There is no shortage of criticism - and praise - for high-deductible health plans, the increasingly popular insurance model that seeks to change how consumers think about medical costs by forcing them to pay for more of the "purchase" themselves.

There is no shortage of criticism - and praise - for high-deductible health plans, the increasingly popular insurance model that seeks to change how consumers think about medical costs by forcing them to pay for more of the "purchase" themselves.

Praise: They save money. Criticism: Patients skip care.

A new study led by Jeffrey T. Kullgren, who is affiliated with both Penn's medical school and Wharton, drills deeper into the downside by asking whether income level affects decisions to delay care in these plans, which typically feature family deductibles of $2,000.

Their short answer: It does.

In surveys of families enrolled in high-deductible New England plans, 57 percent of those earning less than 300 percent of the federal poverty level ($54,630 for a family of two, $82,710 for four) said they had avoided or delayed care in the previous six months because of cost, vs. 42 percent of those earning more.

The percentages were smaller - but the disparity greater - when the patients were children (24 percent vs. 14 percent).

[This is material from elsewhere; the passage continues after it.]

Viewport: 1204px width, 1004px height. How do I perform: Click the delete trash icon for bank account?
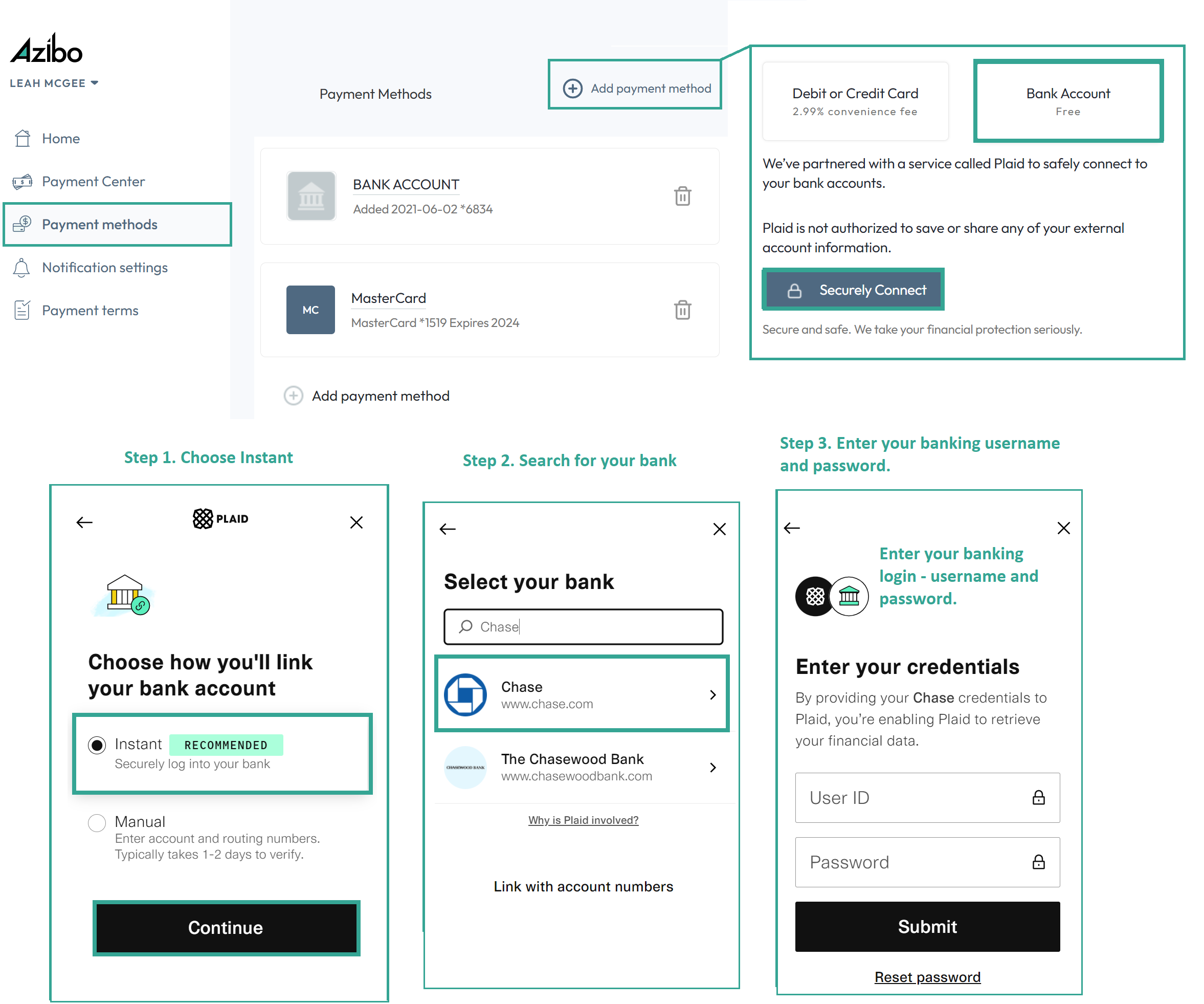pyautogui.click(x=683, y=196)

The study of 414 families, published in Archives of Internal Medicine, came up with some head-scratchers. Asked whether they found their plan difficult to understand, for example, only about one-quarter of both groups said yes. Yet far higher proportions said cost had led them to delay or forgo preventive care - which is free in their plans.

Another surprise: In response to a hypothetical question, lower-income respondents were more likely than higher-income (79 percent vs. 63 percent) to say they would like their doctor to help them determine whether a $100 routine blood test was worth the money. It is the kind of decision, Kullgren said by phone, that "many physicians don't feel well-equipped to help their patients make."

Since people in high-deductible plans have trouble telling which care is essential, Columbia's Victor R. Grann wrote in an accompanying commentary, a model known as "value-based insurance design" may be better. It weights the options by setting low co-payments for interventions of high clinical value and high co-payments for those of low value. Insurers are already phasing this in under the health-care overhaul.